More than 59,000 homes, farms and businesses are without power as a result of Storm Barra.
Cork and Kerry are bearing the brunt of the gale force winds which could reach up to 130 kilometres per hour. A red wind alert will come into effect in Clare from 4pm, while orange warnings are in place in 11 other coastal counties.
The ESB confirmed that more than 59,000 electricity customers remain without power across the country as of 9.45am.
The damage is mainly due to fallen trees on overhead lines as a result of the high winds, it said.
“All internal resources are on alert and will be deployed to respond to all electricity outages once it is safe to do so. With a red weather warning in the southwest in effect until tonight, this may mean our crews may not be mobilised on the ground until the worst of the severe weather passes,” an ESB statement said.

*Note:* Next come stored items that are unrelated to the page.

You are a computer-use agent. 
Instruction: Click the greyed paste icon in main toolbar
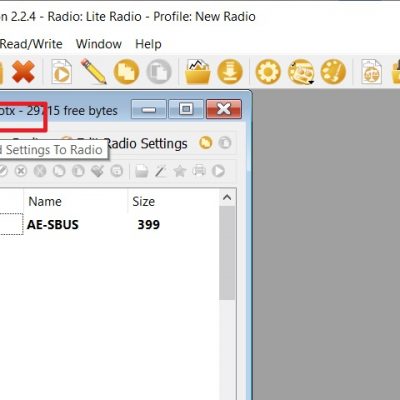159,72
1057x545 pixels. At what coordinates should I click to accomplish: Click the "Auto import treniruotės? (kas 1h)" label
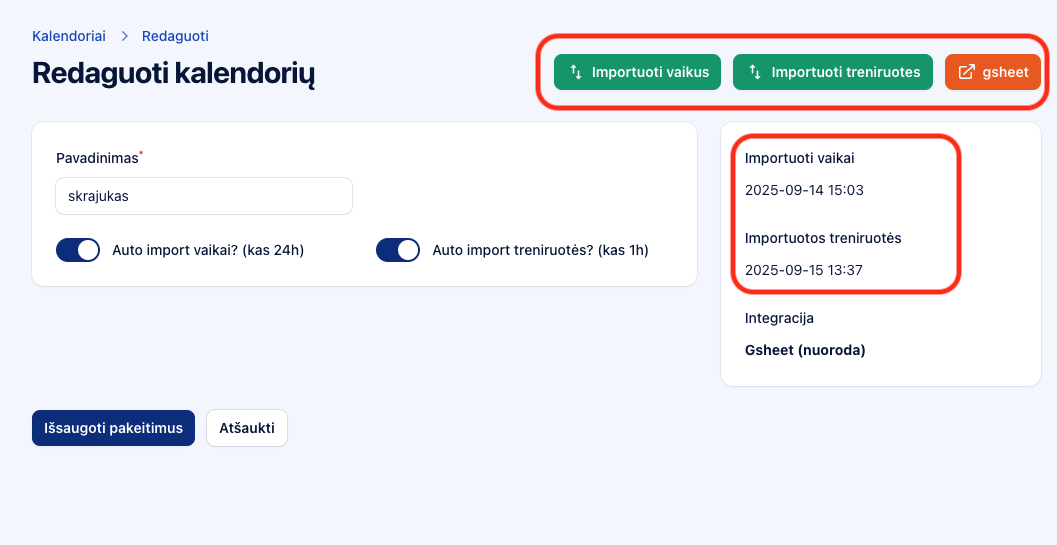[540, 250]
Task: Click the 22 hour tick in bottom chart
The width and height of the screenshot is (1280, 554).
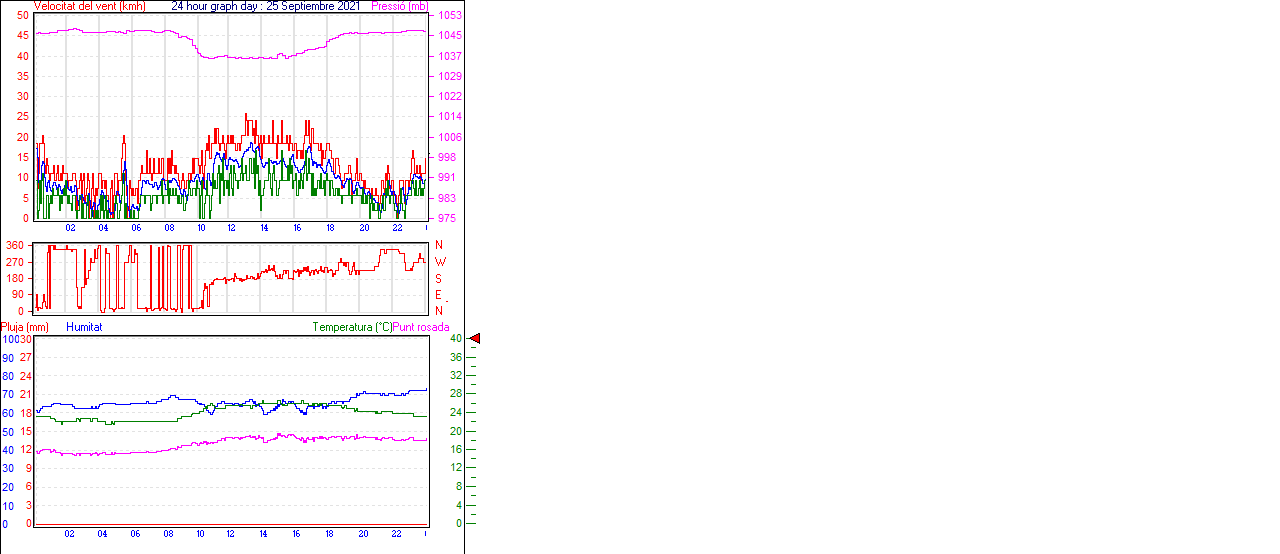Action: click(x=397, y=534)
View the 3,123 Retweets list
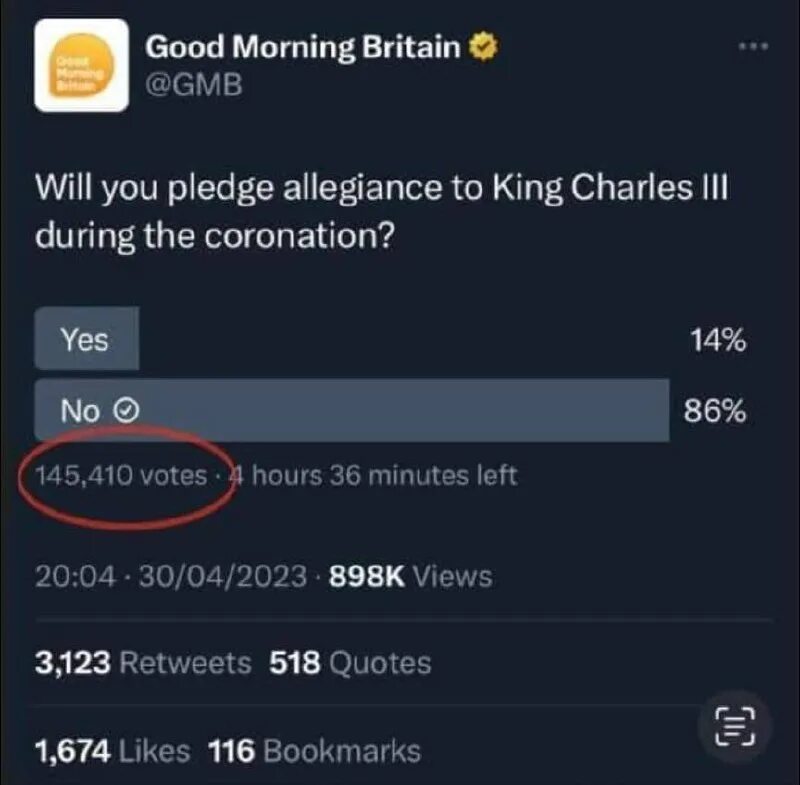Image resolution: width=800 pixels, height=785 pixels. (143, 663)
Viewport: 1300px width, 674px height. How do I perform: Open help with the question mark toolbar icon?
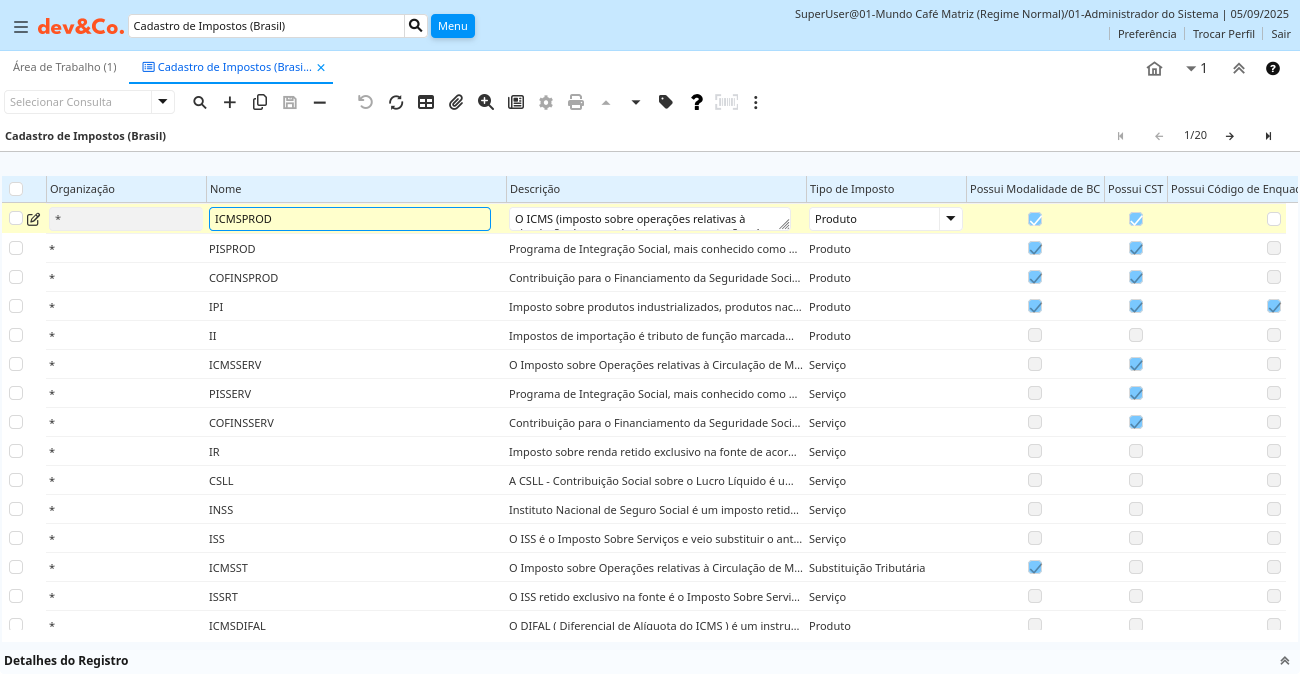697,102
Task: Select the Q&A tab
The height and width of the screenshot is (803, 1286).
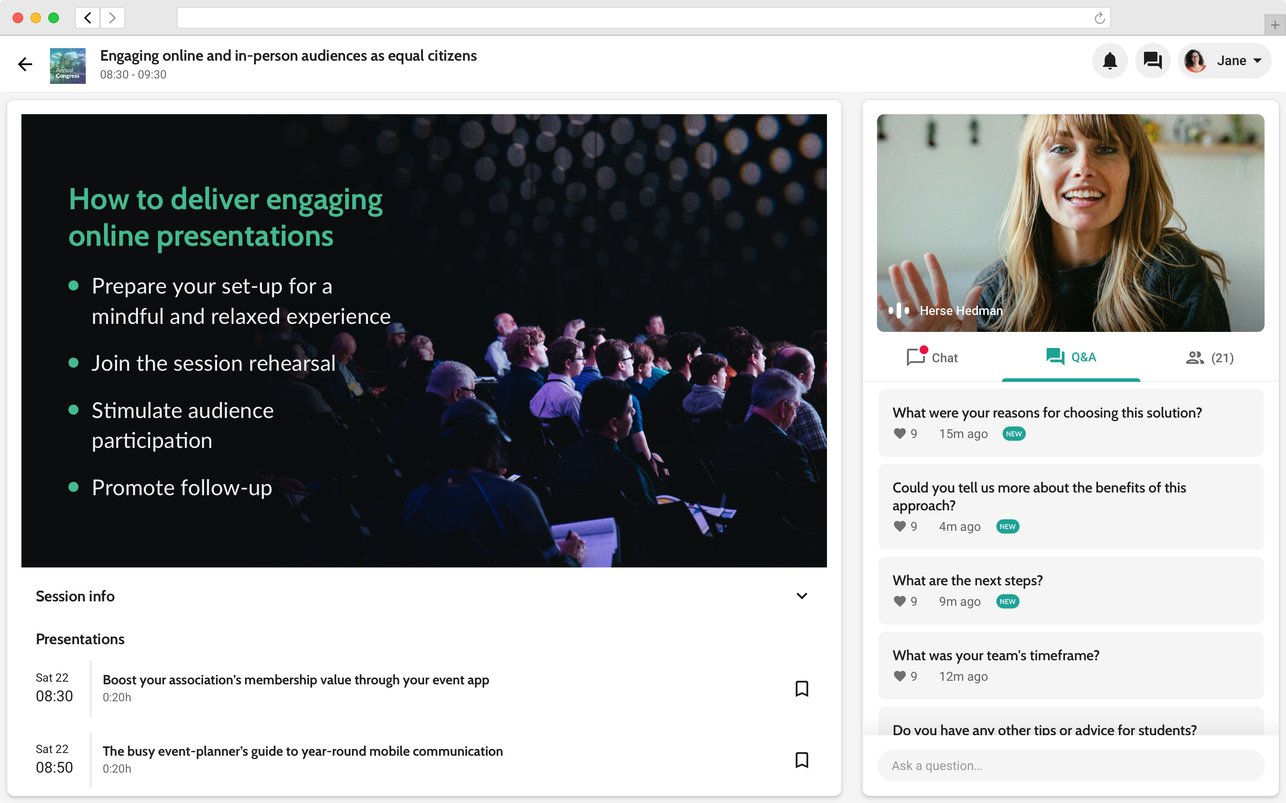Action: pos(1071,357)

In the event of a power cut, the public is urged to turn off electric cookers, ovens and irons, and to leave a light switched on so they know when power is restored.
With the storm still crossing the country, the ESB said more damage and interruption to supply is expected. It reminded the public that if they come across fallen wires or damaged electricity network, to never touch or approach them as they are live and extremely dangerous.

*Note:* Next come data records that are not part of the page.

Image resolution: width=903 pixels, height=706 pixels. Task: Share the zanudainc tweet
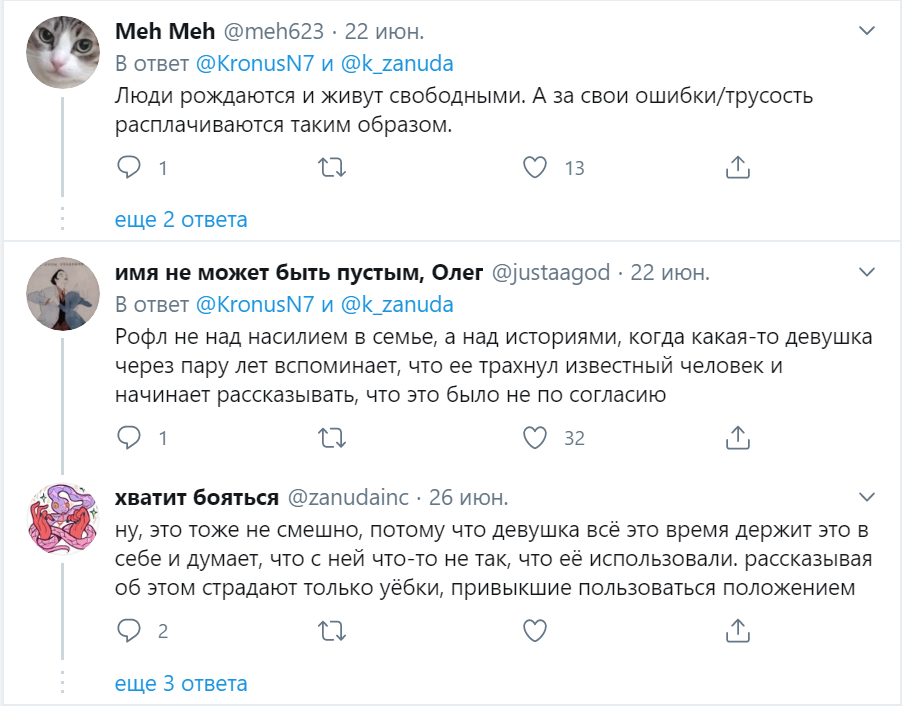pos(737,630)
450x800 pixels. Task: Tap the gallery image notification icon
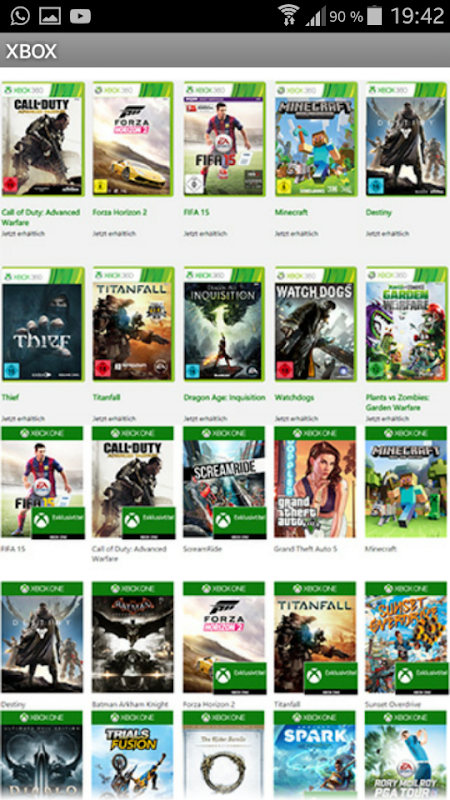coord(50,16)
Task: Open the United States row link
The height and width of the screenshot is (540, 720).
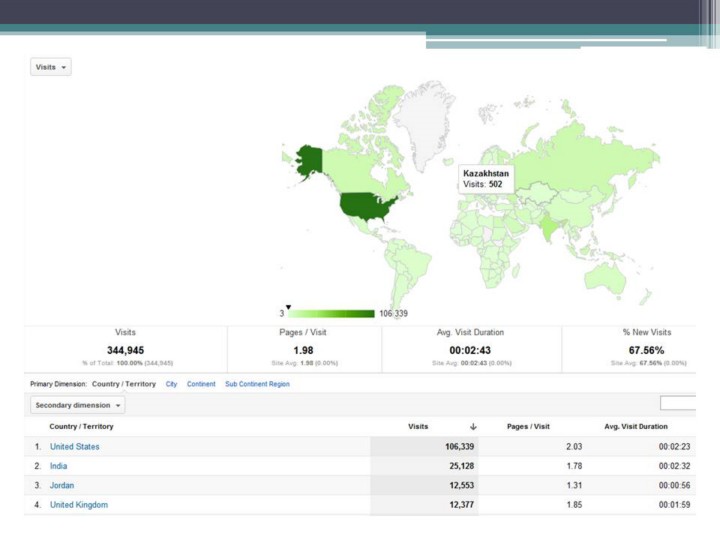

People can report any damage to electricity infrastructure by calling 1800 372 999. Customers without power can check for updates on when their fault is expected to be repaired at www.powercheck.ie.
Meanwhile, Gas Networks Ireland has said it does not anticipate any disruption to gas supplies during Storm Barra.
The operator of Ireland’s gas network said its 706,000 customers are unlikely to be affected as the network’s pipelines are underground. Its emergency services continue to operate normally and if customers smell gas at home or on the street, they are asked to call 1800 20 50 50 immediately.
Separately, Gerard Flynn of the Irish Coast Guard urged the public not to go for walks or attempt activities such as sea swimming during Storm Barra.
Such recreational activities should be avoided, he said, as if people got into trouble and rescue services were called it could prevent them from attending a medical emergency.
"I would appeal to people to exercise common sense. This is not a day to be out," he told RTÉ radio's Morning Ireland. "I would appeal to people to stay in."
A person out in Galway this morning told Newstalk: "We dip every morning, so we went down for our usual swim this morning but saw it was probably a bit too dangerous, and we said 'best to leave it this morning'."
A walker said: "My husband is working from home and the kids are there, so it's not so bad, I'm braving the elements, I'm a regular walker."
Meanwhile, Keith Leonard of the National Emergency Coordination Group said that the Defence Forces and Civil Defence are on stand-by to assist local authorities and emergency services today in response during the storm.